• _Records drawn from a dataset_:

=== Section Start ===

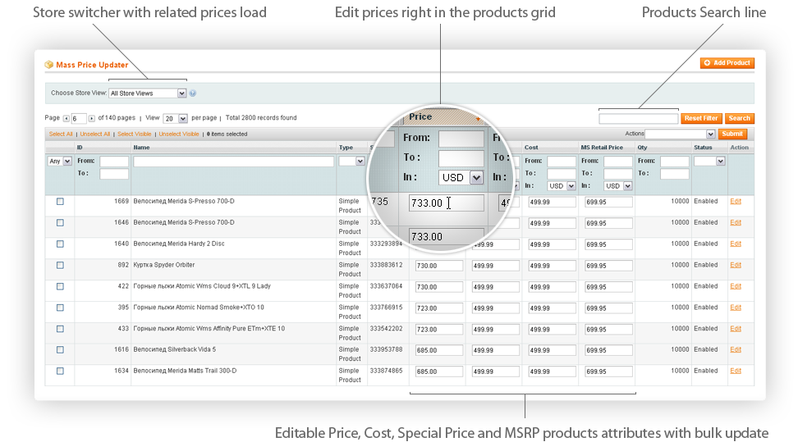The width and height of the screenshot is (798, 442).
Task: Click the products search line field
Action: [x=639, y=118]
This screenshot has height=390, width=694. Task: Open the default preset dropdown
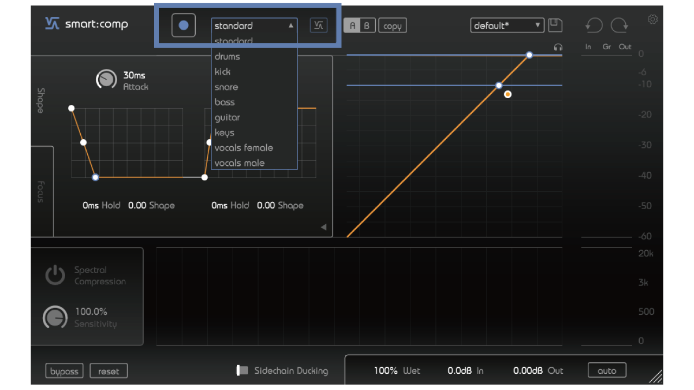pyautogui.click(x=506, y=25)
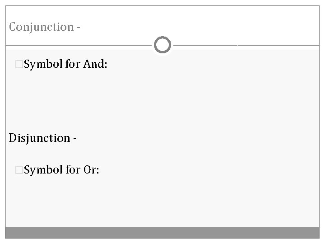Click the word "for" in the And bullet
The height and width of the screenshot is (244, 325).
72,65
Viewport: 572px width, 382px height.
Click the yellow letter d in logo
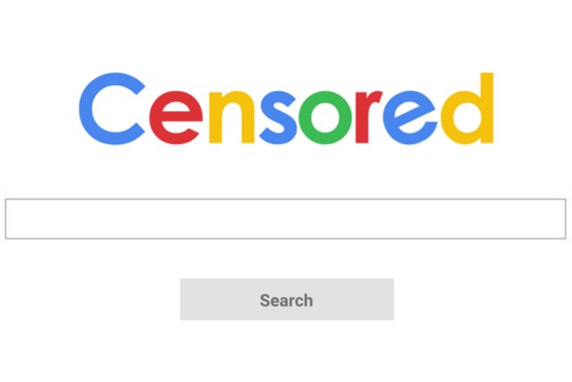pyautogui.click(x=467, y=108)
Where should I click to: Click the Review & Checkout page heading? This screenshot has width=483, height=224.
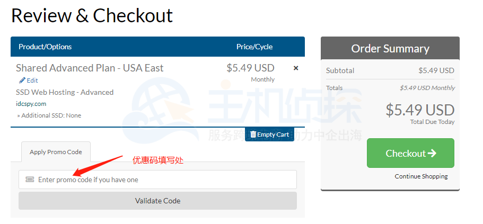(92, 15)
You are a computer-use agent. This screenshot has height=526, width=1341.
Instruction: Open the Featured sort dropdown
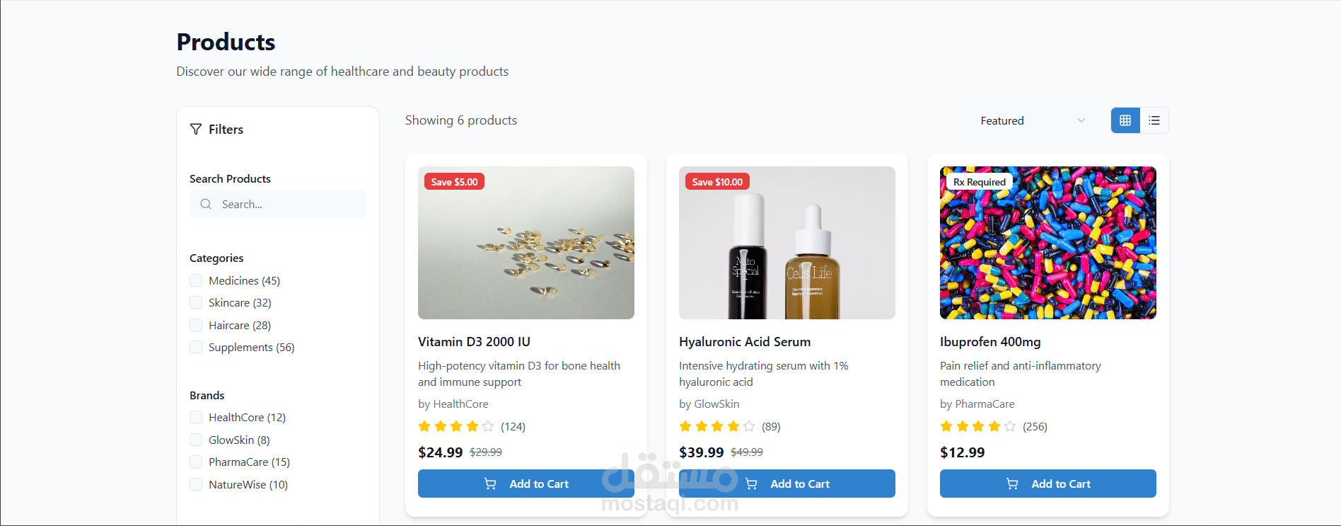click(1032, 121)
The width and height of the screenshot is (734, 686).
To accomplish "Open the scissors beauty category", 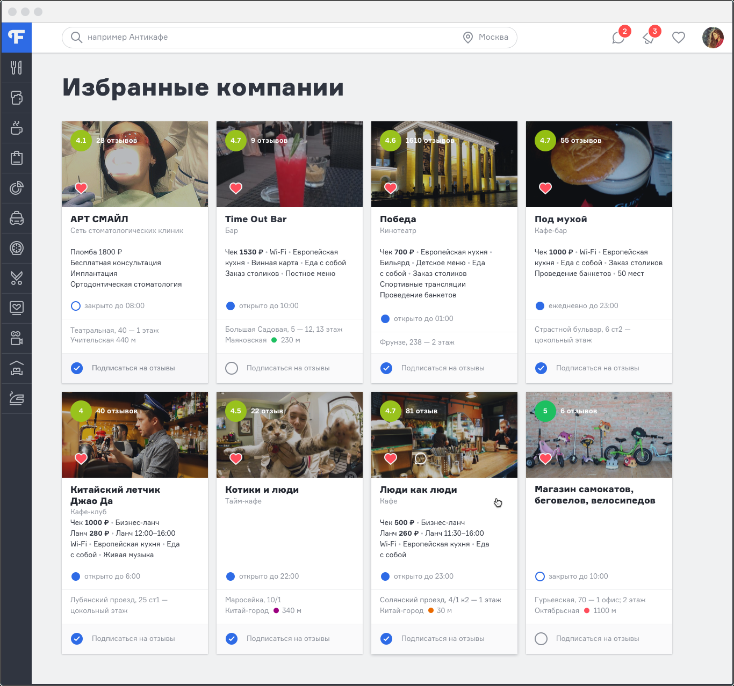I will click(x=16, y=278).
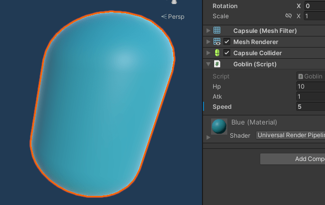
Task: Click the green Capsule Collider icon
Action: pos(217,53)
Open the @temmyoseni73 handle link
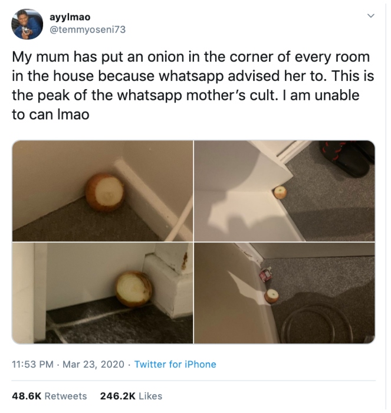The width and height of the screenshot is (391, 413). coord(88,30)
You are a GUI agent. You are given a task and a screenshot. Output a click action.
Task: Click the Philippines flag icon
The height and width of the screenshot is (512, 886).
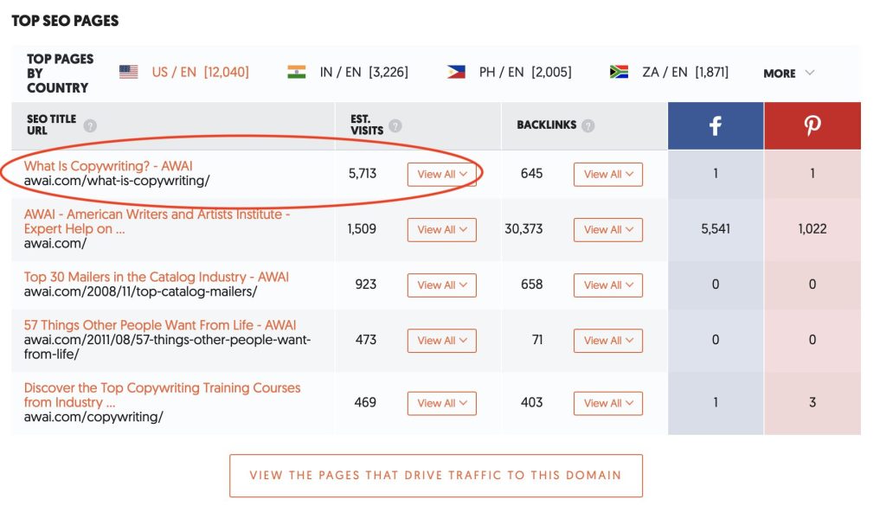point(457,73)
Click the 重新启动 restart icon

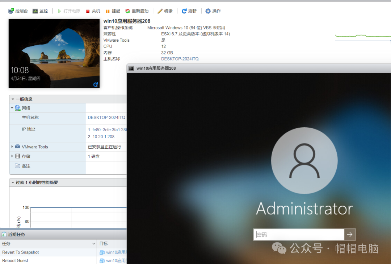coord(127,11)
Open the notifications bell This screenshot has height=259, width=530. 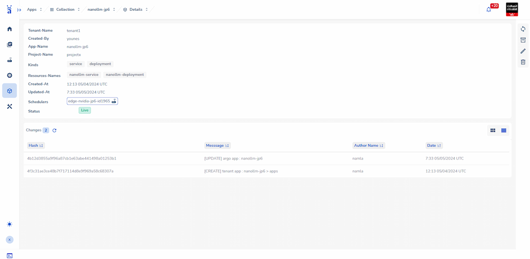pyautogui.click(x=488, y=9)
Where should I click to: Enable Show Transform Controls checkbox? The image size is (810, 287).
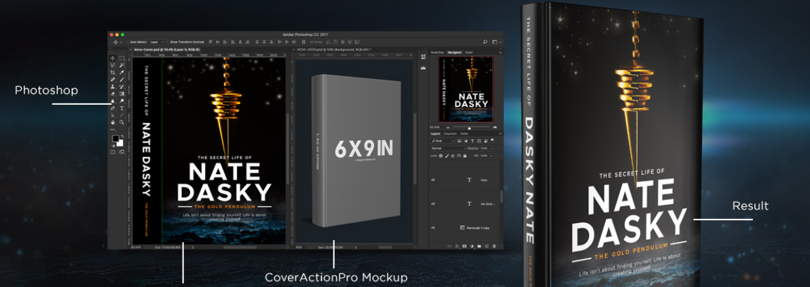pyautogui.click(x=167, y=41)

=== Section End ===

• _ABOUT THIS TASK_: If a line in the records includes the string "agent", copy it.

• _WRITTEN RESPONSE_:
You are a computer-use agent. This screenshot has height=526, width=1341.
You are a GUI agent. You are given a task and a screenshot. Output a click action.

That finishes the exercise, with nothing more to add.